##### Records to process #####

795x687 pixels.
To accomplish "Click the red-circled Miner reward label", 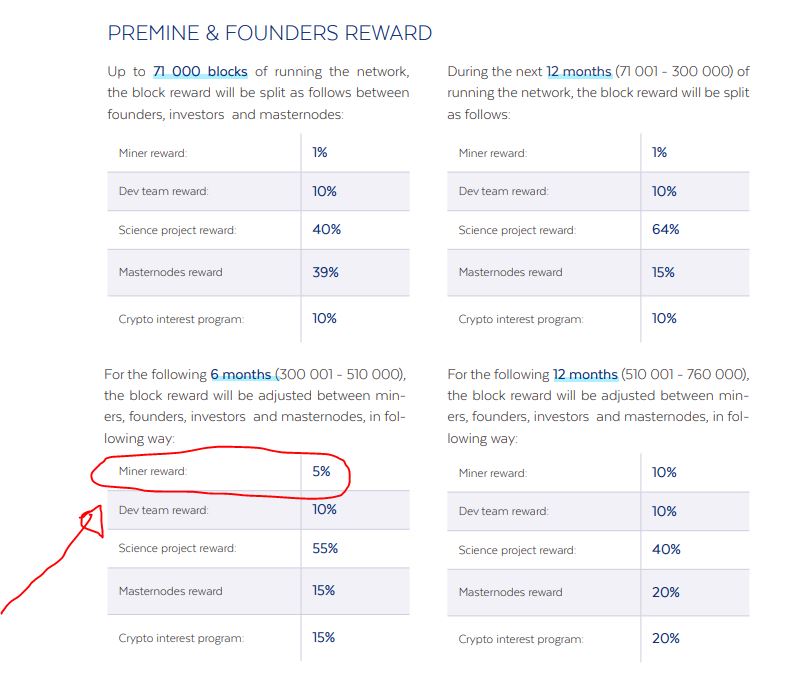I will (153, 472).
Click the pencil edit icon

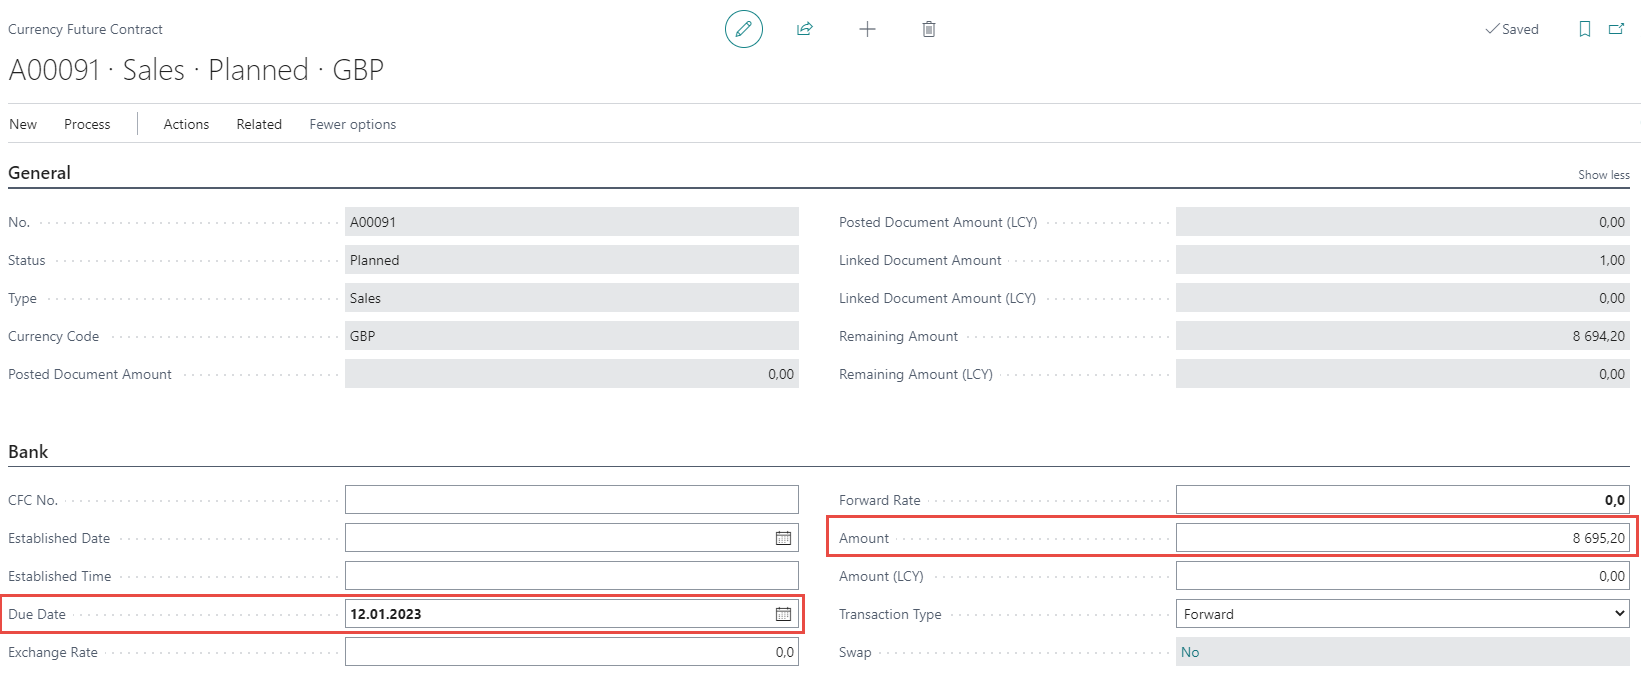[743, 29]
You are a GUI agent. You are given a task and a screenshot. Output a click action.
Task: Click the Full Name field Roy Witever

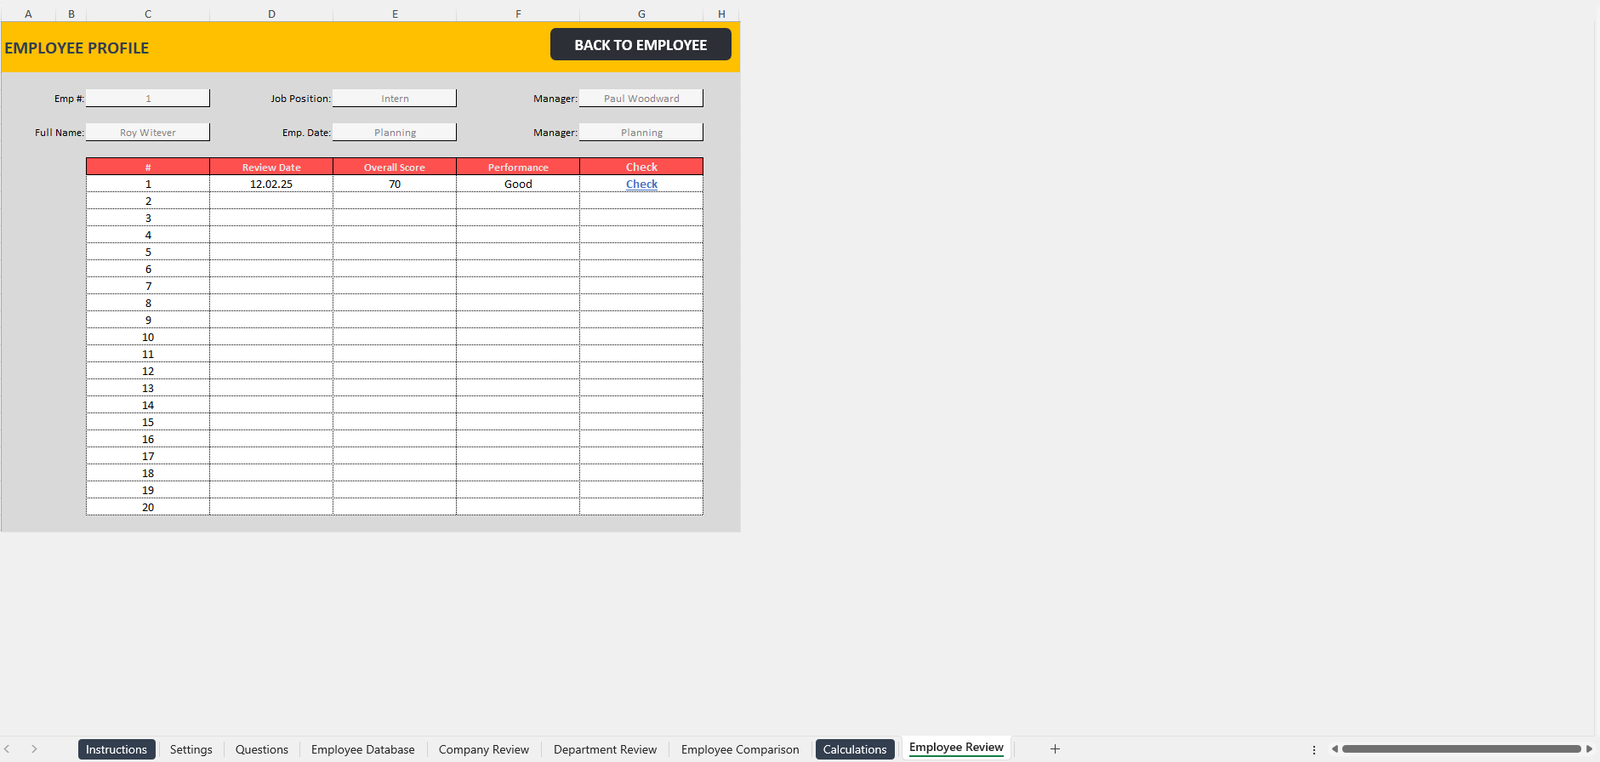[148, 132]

#####
##### Records to process #####

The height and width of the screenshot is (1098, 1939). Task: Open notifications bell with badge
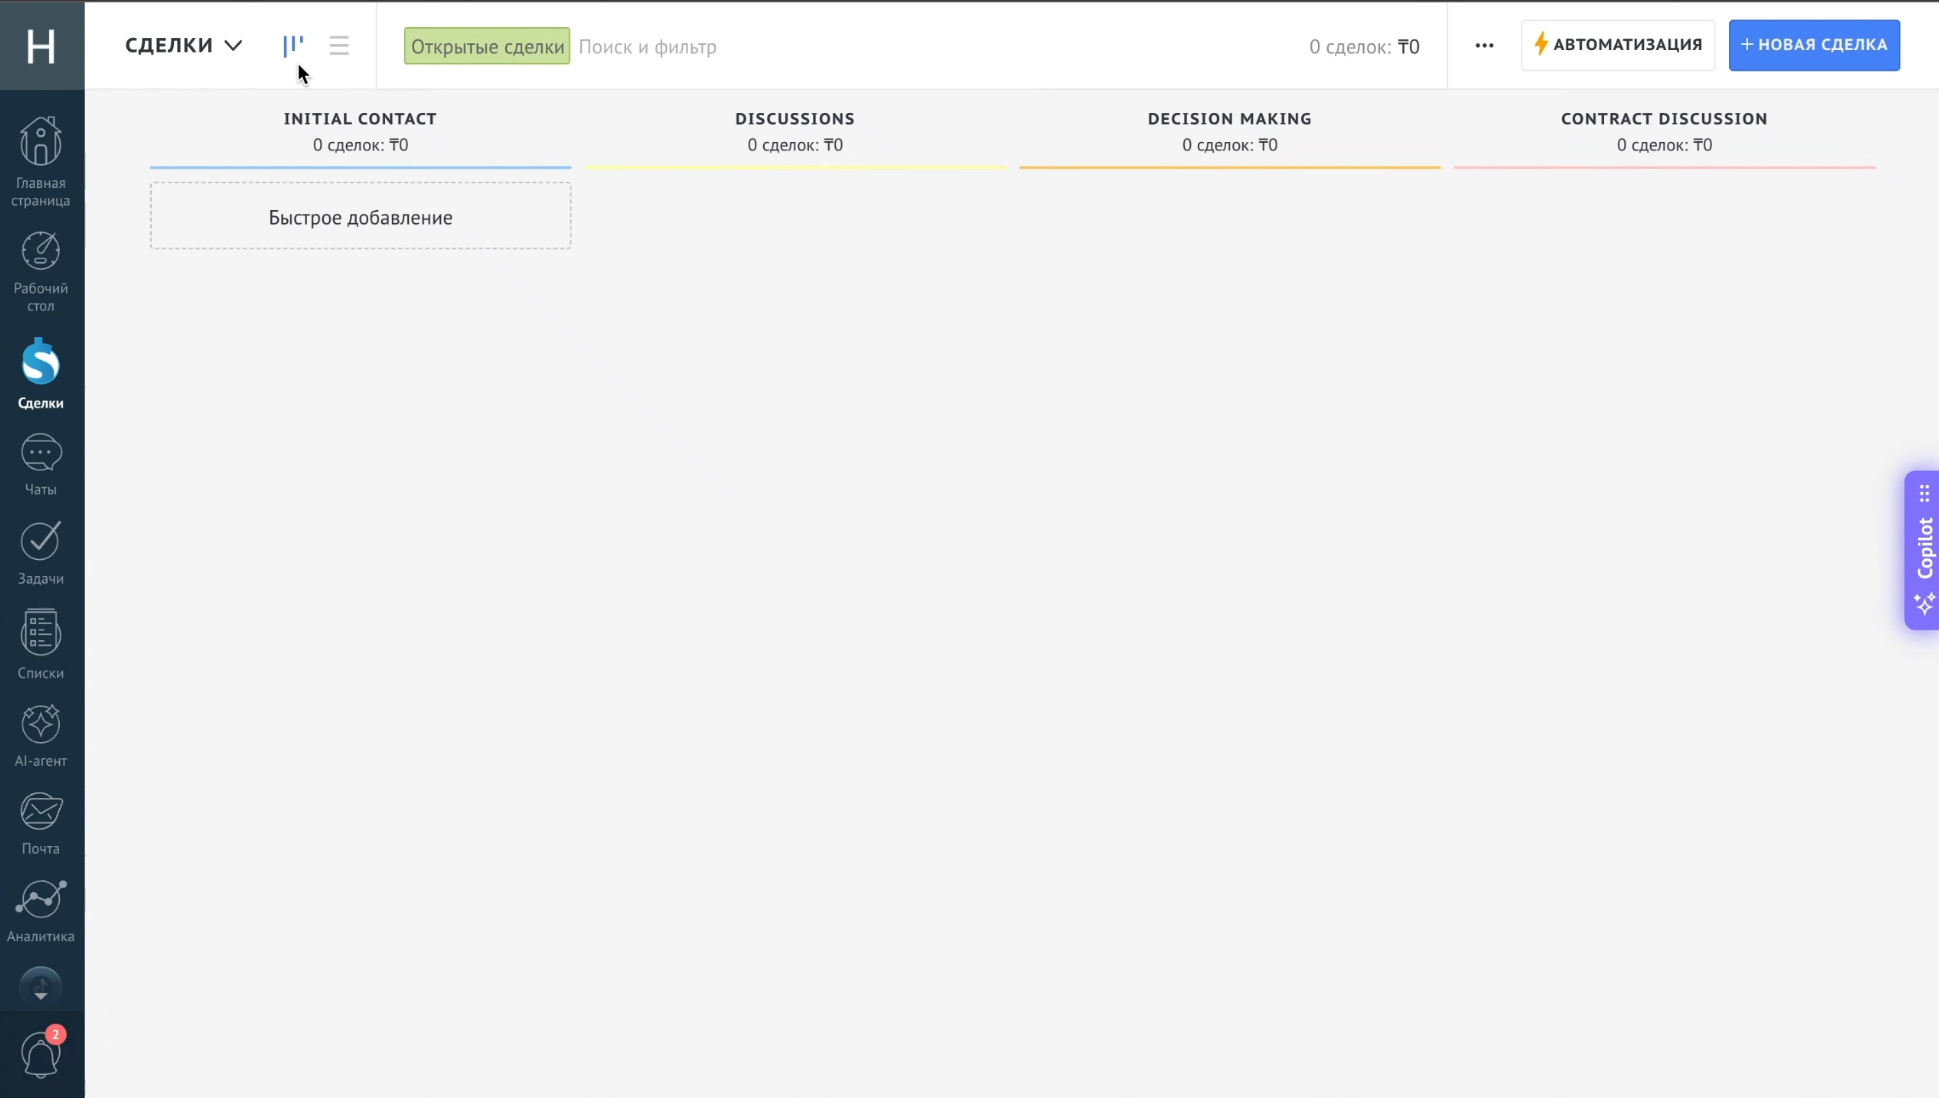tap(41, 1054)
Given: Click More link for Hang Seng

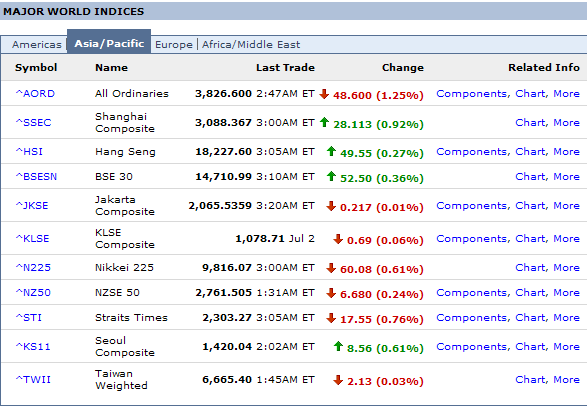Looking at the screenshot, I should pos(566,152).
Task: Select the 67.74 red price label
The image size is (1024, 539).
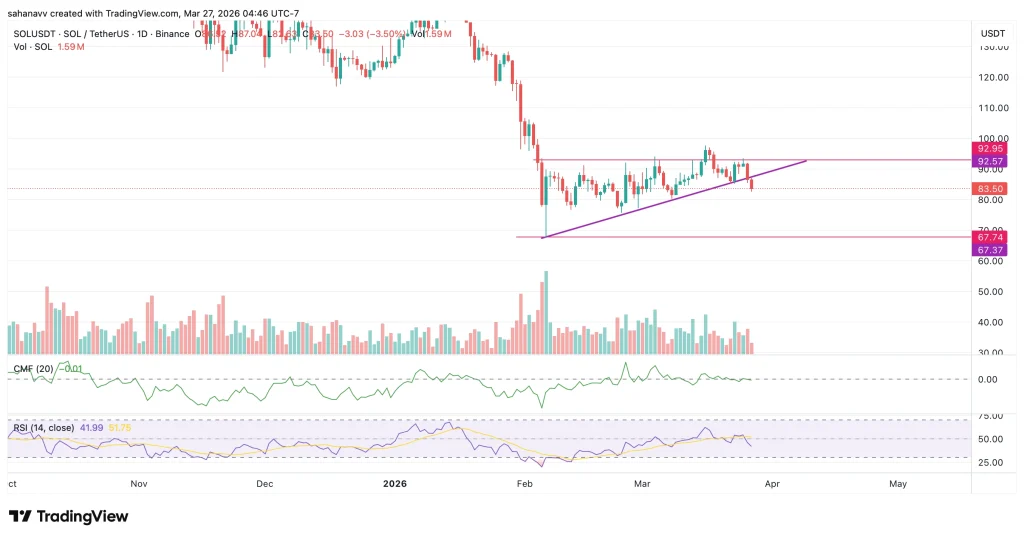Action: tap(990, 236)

#####

Written exercise: Rewrite the lines from the one containing "The height and" through the one containing "Action: tap(990, 236)" as a two-column CSV with the headers text and answer. Give one row for each answer, quote every field, replace line breaks with spaces, and leave out the pictures.

Task solution:
text,answer
"The height and width of the screenshot is (1098, 1939). Task: Open notifications bell with badge","tap(41, 1054)"
"Given: Click More link for Hang Seng","Looking at the screenshot, I should pos(566,152)."
"Task: Select the 67.74 red price label The image size is (1024, 539).","Action: tap(990, 236)"